Third, we noticed an absence of patient and public involvement in the creation of the scalability assessment tools. Patient perspectives are not only essential in innovation development; they are also important in the creation of scalability assessment tools [14, 15], asking the right questions and providing suggestions regarding items to include [135]. Although researchers, clinicians and policy-makers may be well positioned to describe the nature, scope and impact of a health problem that is being addressed, only those who experience the issues can report on the more subjective elements [135]. When appropriate, innovation teams have a responsibility to work with target patients to anticipate potential benefits and risks associated with scaling up, and to learn what risks they are willing to accept at each step of scale-up [15]. In practice, however, involving multiple stakeholders including patients and the public in the scalability assessments is a highly complex process [14, 15]. We have established the RePOS network to build patient-oriented research capacity in the science and practice of scaling up and ensure that patients, the public and other stakeholders are meaningfully and equitably engaged [14]. This international network will undertake the next phase of this review, conducting a multi-stakeholder consensus exercise to propose patient-oriented scalability assessment tools.

Finally, we acknowledge that our findings should be interpreted with caution. First, the interpretability criteria for what constitutes a useful item are not met by all items listed in our inventory (e.g. reading level, lack of ambiguity, asking only a single question) [135, 137]. However, at this early stage in the creation of scalability assessment tools, our interest is in creating an item pool. We aimed to be as inclusive as possible, even to the point of being overinclusive, as nothing can be done after the fact to compensate for items we neglected to include. Indeed, our research findings can be used to detect and weed out poor items using interpretability criteria proposed in the literature for item selection (Additional file 7) [135, 137, 138]. Second, characteristics of the innovation are important in scalability assessments, but there are other important, equally relevant assessments. Examples include comparing effects over time, namely at different stages of scale-up, so that innovations can be refined as coverage expands [27], and taking into account ongoing interactions between the innovation and its potential contexts [21, 23].

Conclusions

We reviewed and inventoried tools proposed for assessing the scalability of innovations in health and described the scalability components they targeted. Overall, the included tools covered many components of scalability and helped predict the pitfalls of scale-up in health such as the replication of harms at scale. However, our findings show that these tools are still at an early stage of creation and their key psychometric properties are yet to be established. Scalability is a new concept, and as our understanding of this construct evolves, we will often need to revise tools accordingly.

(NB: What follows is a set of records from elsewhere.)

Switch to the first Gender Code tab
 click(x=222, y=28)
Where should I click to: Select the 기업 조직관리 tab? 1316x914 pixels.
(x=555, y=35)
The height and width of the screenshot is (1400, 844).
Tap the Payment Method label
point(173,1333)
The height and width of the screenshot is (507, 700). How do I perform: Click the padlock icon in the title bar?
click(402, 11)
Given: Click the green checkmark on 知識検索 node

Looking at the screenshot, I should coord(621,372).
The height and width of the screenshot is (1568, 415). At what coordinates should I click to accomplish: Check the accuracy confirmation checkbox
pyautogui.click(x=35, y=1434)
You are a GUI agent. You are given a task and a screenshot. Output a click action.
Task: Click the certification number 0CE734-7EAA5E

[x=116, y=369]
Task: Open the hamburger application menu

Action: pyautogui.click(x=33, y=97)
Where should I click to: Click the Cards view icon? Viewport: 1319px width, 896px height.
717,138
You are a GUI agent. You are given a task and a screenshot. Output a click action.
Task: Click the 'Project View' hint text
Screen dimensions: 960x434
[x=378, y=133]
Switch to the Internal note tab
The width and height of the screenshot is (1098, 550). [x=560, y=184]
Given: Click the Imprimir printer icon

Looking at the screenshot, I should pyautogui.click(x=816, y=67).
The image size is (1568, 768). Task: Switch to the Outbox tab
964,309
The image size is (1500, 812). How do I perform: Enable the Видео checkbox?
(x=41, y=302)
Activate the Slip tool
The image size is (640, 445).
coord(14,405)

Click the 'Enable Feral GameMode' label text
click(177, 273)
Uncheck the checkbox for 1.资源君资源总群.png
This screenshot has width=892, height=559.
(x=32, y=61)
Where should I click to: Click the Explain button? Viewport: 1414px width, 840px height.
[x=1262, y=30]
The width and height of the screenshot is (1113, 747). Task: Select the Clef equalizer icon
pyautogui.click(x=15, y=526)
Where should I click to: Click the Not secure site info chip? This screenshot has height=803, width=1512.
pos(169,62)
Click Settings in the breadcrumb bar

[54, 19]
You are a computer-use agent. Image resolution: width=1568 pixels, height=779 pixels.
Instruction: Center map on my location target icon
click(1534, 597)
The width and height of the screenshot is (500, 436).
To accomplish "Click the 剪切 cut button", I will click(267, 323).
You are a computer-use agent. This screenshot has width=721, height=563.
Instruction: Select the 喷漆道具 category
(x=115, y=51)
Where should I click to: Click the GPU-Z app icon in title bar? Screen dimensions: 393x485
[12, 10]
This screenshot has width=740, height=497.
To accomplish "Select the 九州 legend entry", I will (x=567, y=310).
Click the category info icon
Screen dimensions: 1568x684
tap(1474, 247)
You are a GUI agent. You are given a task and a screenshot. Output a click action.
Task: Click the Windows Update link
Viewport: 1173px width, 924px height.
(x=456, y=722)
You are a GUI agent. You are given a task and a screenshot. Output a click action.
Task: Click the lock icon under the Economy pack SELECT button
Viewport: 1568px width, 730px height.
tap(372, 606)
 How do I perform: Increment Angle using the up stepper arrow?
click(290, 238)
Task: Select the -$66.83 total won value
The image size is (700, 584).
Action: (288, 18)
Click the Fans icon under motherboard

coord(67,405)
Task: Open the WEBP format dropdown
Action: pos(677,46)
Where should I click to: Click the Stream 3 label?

Our review may aid future investigators in weighting or prioritizing where planning and actions for scale-up should focus. Future studies could further compare and contrast the identified tools to illuminate the many perspectives on scale-up and the diverse approaches needed. Further analyses of our identified tools could also deepen understanding of how implementers, including patient partners, evaluate scalability components and how tools differ in their incorporation of evidence about acceptability. We also need to identify further scalability components, nuances of components already identified, and precisely how each scalability component contributes to the scale-up process.